Thumbnail - C. Wilson Markle Jr.
 Born 2 Sep 1938.
Canadian engineer who invented the film colorization process (1983) and head of Colorization Inc., a Toronto-based subsidiary of Hal Roach Studios. His method used computers to assign predetermined colours to shades of gray in each scene. An application for the first patent on the process was made in Canada on on 11 Jul 1983 and issued 1 Dec 1987 (No. 4,710,805).
  René Frédéric Thom
 Born 2 Sep 1923.   quotes
French mathematician who was awarded the Fields Medal in 1958 for his work in topology, in particular on characteristic classes, cobordism theory and the Thom transversality theorem. Thom is also known for his later work developing the catastrophe theory (1972), a mathematical treatment of continuous action producing a discontinuous result. Thom's theory is an attempt to describe, in a way that is impossible using differential calculus, those situations in which gradually changing forces lead to so-called catastrophes, or abrupt changes. The theory has widespread application in the physical and biological sciences and in the social sciences, but eventually fell from favour.
  Nikolay Aleksandrovich Kozyrev
Thumbnail - Nikolay Aleksandrovich Kozyrev
Alphonsus
(source)
 Born 2 Sep 1908.
Russian astronomer who claimed to have discovered volcano-like activity on the Moon. His sightings of apparent gaseous emissions from the lunar surface challenged the long-held theory that the Moon is a dead and inert celestial body. For years, amateur astronomers have reported seeing strange colors on the moon, especially in the Alphonsus and Aristarchus regions. These types of observations gained credibility when on 13 Nov 1958, Kozyrev saw a brightening at the central peak in the crater Alphonsus. He photographed its spectrum, which showed carbon-vapor emissions.
  Ivan Matveyevich Vinogradov
 Born 2 Sep 1891; died 20 Mar 1983 at age 91.
Soviet mathematician known for his contributions to the analytical theory of numbers, including a partial solution of the Goldbach conjecture proving that every sufficiently large odd integer can be expressed as the sum of three odd primes.
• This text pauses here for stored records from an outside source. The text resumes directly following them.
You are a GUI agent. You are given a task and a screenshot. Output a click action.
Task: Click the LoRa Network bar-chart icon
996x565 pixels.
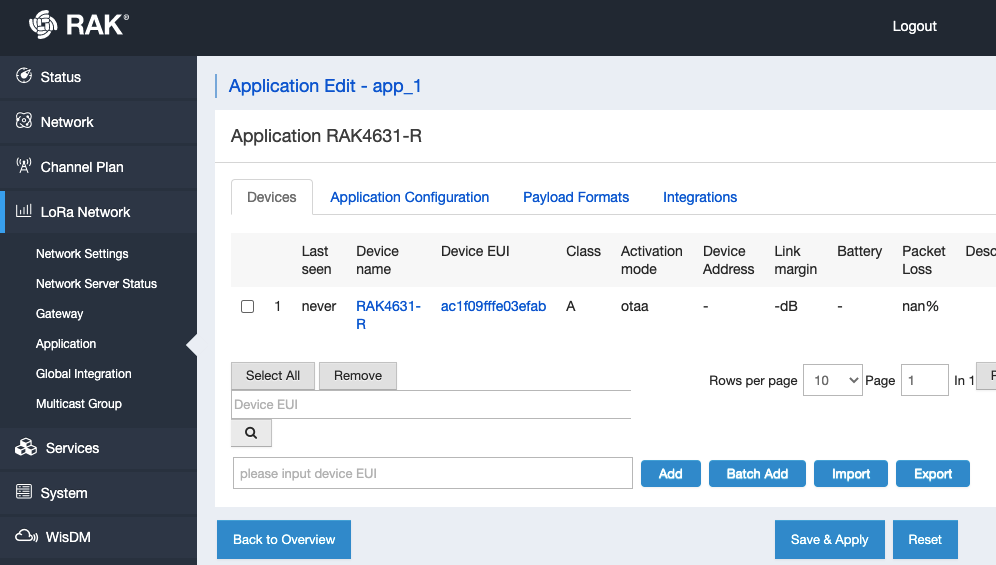pos(24,210)
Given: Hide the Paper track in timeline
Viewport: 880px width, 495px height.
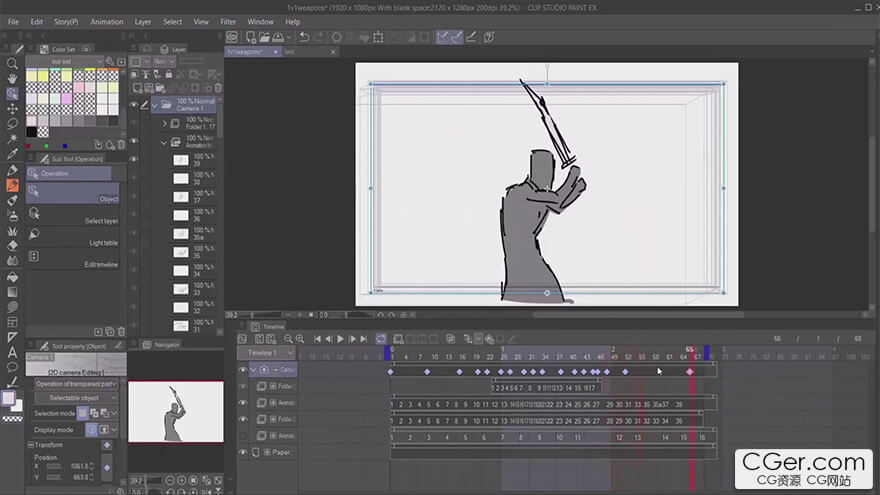Looking at the screenshot, I should [x=242, y=452].
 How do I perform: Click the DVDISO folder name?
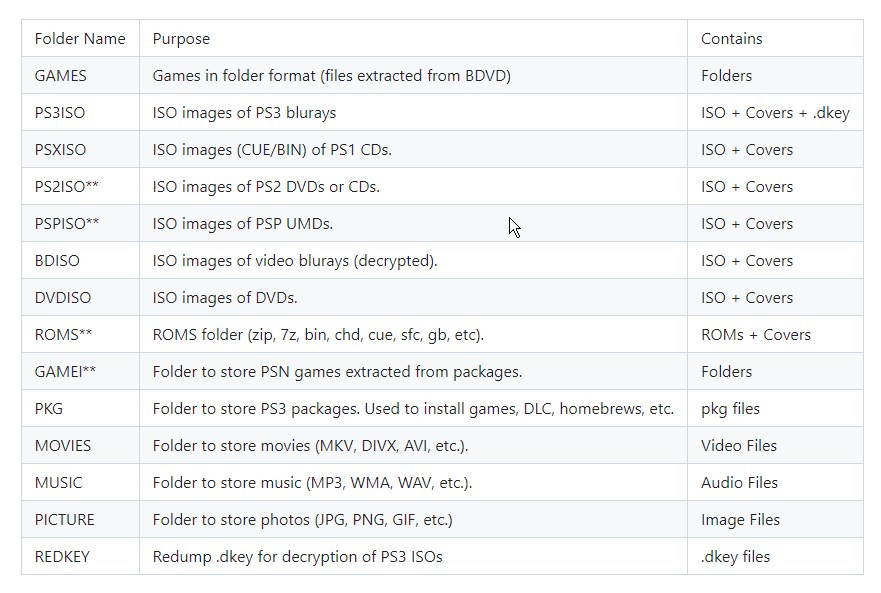pyautogui.click(x=60, y=298)
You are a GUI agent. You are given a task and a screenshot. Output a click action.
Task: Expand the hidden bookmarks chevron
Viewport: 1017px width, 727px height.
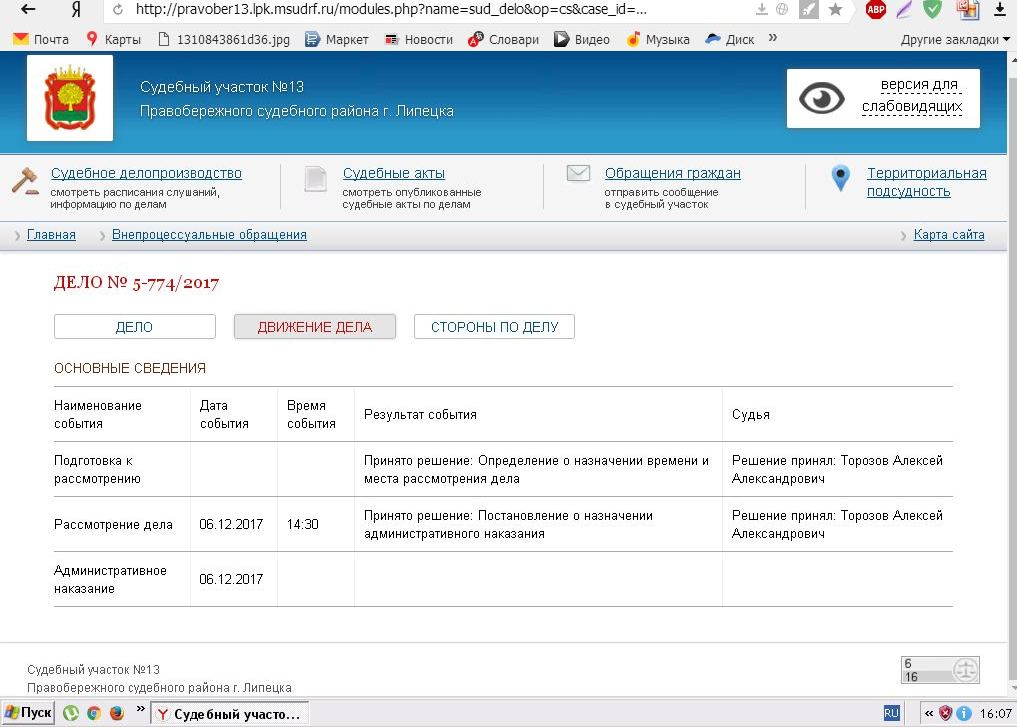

He described his methods in his most celebrated piece of work Some Theorems Concerning the Theory of Prime Numbers (1937).[EB Online gives born 2 Sep 1891; MacTutor gives 14 Sep 1891, died: 20 March 1983]
  Maurice René Fréchet
 Born 2 Sep 1878; died 4 Jun 1973 at age 94.
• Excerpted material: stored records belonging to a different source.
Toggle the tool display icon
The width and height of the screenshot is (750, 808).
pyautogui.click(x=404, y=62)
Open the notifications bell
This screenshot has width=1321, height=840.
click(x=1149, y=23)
French mathematician who is known chiefly for his contribution to real analysis. He is credited with being the founder of the theory of abstract spaces, which generalized the traditional mathematical definition of space as a locus for the comparison of figures; in Fréchet's terms, space is defined as a set of points and the set of relations. In his dissertation of 1906, he investigated functionals on a metric space and formulated the abstract notion of compactness. In 1907, he discovered an integral representation theorem for functionals on the space of quadratic Lebesgue integrable functions. He also made important contributions to statistics, probability and calculus.
  Frederick Soddy
 Born 2 Sep 1877; died 22 Sep 1956 at age 79.   quotes
English chemist and physicist who received the Nobel Prize for Chemistry in 1921 for investigating radioactive substances. He suggested that different elements produced in different radioactive transformations were capable of occupying the same place on the Periodic Table, and on 18 Feb 1913 he named such species “isotopes” from Greek words meaning “same place.” He is credited, along with others, with the discovery of the element protactinium in 1917.
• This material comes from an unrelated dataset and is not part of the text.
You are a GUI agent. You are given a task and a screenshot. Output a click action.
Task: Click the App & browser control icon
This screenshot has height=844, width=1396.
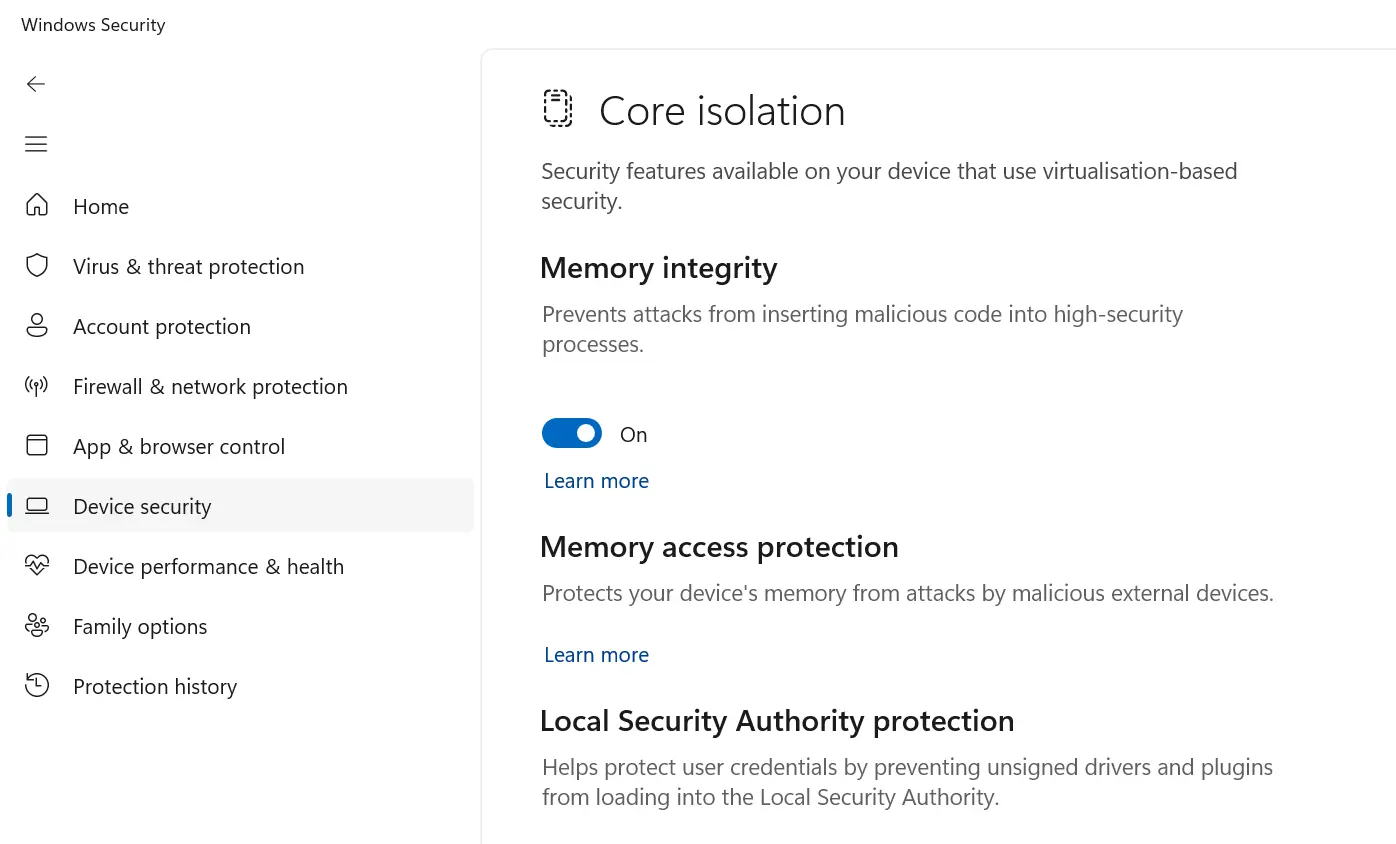(x=37, y=445)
The World Made New: Frederick Soddy, Science, Politics, and Environment, by Linda Merricks. - book suggestion.
  Hiram Percy Maxim
 Born 2 Sep 1869; died 17 Feb 1936 at age 66.
American inventor and manufacturer whose name is remembered with the "Maxim silencer" gun attachment. (The Maxim machine gun was invented by his father, Hiram Stevens Maxim). He was also active in amateur radio, and pioneered in the automobile industry, air conditioning and space research.
Hiram Percy Maxim, by Alice Clink Schumacher. - book suggestion.
  Paul Vieille
 Born 2 Sep 1854; died 14 Jan 1934 at age 79.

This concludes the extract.